H2O Flow demo - Lending Club
Avni Wadhwa walks through predicting loan approvals through Lending Club using H2O Flow and GBM. Contribute to H2O open source machine learning software https://github.com/h2oai
Talking Points:
Speakers:
Avni Wadhwa, Analyst, H2O.ai
Read the Full Transcript
Avni Wadhwa:
In this video, we are going to be building a model that predicts whether or not a loan will default or be charged off. In other words, we are predicting whether or not the loan will be bad. The data used in this tutorial is taken from the Lending Club website.
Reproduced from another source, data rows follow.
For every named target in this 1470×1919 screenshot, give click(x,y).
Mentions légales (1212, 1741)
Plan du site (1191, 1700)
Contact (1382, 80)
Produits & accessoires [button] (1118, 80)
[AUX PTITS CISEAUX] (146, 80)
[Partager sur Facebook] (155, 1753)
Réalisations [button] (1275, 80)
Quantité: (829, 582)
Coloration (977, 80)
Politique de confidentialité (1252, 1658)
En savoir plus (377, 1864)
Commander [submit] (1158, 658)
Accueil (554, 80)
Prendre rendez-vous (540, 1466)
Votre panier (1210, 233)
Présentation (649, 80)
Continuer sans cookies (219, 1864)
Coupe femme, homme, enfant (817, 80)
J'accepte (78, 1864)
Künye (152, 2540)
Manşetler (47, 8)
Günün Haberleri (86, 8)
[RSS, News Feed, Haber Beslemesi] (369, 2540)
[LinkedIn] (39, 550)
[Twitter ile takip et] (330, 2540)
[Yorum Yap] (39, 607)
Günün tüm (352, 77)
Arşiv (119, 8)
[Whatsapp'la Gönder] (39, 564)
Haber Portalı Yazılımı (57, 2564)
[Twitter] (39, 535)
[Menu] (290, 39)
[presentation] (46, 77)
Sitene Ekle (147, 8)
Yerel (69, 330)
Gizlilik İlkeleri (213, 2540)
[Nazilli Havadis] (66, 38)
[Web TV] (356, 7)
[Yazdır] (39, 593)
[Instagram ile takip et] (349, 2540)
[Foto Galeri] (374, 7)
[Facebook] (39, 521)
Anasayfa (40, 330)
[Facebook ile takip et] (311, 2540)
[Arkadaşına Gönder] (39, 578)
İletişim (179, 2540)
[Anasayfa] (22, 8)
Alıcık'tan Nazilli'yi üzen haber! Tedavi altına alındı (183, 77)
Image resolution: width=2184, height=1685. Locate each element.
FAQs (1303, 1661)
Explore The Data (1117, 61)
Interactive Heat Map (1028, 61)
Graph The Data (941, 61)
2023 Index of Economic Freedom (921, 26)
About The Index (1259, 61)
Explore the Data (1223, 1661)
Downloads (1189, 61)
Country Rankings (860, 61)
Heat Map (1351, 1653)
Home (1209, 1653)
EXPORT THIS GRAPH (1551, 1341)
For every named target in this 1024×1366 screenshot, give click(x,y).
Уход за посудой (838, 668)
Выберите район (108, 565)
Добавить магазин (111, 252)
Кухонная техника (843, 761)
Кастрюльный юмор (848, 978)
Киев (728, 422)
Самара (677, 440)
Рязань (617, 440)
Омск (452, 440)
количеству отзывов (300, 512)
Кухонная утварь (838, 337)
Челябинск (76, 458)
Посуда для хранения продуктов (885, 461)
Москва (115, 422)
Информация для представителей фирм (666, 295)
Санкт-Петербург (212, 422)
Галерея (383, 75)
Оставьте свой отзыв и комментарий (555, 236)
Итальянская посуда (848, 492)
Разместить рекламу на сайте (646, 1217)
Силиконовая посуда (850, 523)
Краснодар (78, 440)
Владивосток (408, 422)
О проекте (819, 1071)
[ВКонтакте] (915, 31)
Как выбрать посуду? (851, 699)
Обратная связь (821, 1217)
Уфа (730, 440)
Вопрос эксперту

Launch Standalone Instance
For our example, the data set we are using joins the rejected and accepted loan applications to predict whether a loan will be rejected or accepted by the Lending Club. Let's get started. First, I'm going to launch a standalone instance of H2O. Open your terminal and CD into the downloads folder, then CD into your H2O directory and launch your instance. You can now access Flow, H2O's web UI from the address local host 54321.
Import File
To get started, we are going to import our file. Click on the import files button from the menu and type the file path into the search bar. Select the appropriate file and go ahead and import it. Next, click on the parse button. You are now at the parse setup phase.
Variable Types
You can change the variable types here before parsing your file. You can see the different types of files that H2O supports in the parser menu. Since our file is a CSV comma is the selected separator field, we see that the first row contains column names is selected, and the first column in the table below is drawn from the first row of our CSV file. In our tutorial, we want to detect whether or not a loan is going to be bad, which means that we have a binary classification problem. This means that the variable we are predicting for needs to be an enum rather than numeric, so we are going to find the bad loan variable and change its type to enum. Then we are going to go ahead and parse our files.
Parse Files
We get a preview of the frame that we have created. We have about 164,000 rows and 59 columns with a compressed file size of about 36 megabytes. You can click on individual variables to get an overview of how it is represented in the data set. Now we are going to create a test train split. We do so by clicking on the split button. One frame is going to contain 70% of our original data set, while the other is going to contain the remaining 30%. I'm going to name the training set train and the test set test, and then we are going to create our split.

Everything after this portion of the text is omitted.